**Stated task**
Pull out every line of the material below that contains the string "coordinates", and copy each one in full.

**Available records**
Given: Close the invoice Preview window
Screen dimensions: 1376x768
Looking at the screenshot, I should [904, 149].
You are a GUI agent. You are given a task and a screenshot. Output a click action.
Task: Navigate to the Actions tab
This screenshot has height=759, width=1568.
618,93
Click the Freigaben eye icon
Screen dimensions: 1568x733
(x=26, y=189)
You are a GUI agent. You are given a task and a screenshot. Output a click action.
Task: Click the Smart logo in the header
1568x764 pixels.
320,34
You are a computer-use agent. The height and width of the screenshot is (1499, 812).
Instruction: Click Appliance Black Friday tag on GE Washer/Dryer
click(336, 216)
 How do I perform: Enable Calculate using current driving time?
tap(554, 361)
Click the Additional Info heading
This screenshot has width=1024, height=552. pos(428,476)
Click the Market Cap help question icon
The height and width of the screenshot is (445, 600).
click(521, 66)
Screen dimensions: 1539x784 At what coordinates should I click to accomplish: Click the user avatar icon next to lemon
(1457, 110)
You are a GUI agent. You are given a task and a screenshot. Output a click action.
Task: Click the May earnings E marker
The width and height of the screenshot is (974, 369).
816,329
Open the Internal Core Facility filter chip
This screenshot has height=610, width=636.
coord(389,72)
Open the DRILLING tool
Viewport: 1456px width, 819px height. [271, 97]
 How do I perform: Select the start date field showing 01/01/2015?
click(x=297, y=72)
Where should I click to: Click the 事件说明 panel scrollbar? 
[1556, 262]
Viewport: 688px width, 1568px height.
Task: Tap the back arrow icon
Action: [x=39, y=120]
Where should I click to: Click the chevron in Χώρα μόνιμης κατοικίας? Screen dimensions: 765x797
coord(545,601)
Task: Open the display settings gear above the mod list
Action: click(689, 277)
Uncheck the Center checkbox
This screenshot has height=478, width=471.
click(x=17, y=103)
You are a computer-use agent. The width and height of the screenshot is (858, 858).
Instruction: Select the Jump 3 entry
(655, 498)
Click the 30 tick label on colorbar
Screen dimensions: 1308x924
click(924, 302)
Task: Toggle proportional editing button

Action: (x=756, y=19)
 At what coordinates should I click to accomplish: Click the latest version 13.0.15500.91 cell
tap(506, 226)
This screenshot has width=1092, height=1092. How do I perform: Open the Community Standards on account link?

**Task output**
Screen dimensions: 1539x784 At what coordinates should I click to accomplish: Click the user avatar icon next to lemon
 At what coordinates should I click to accomplish: Click the latest version 13.0.15500.91 cell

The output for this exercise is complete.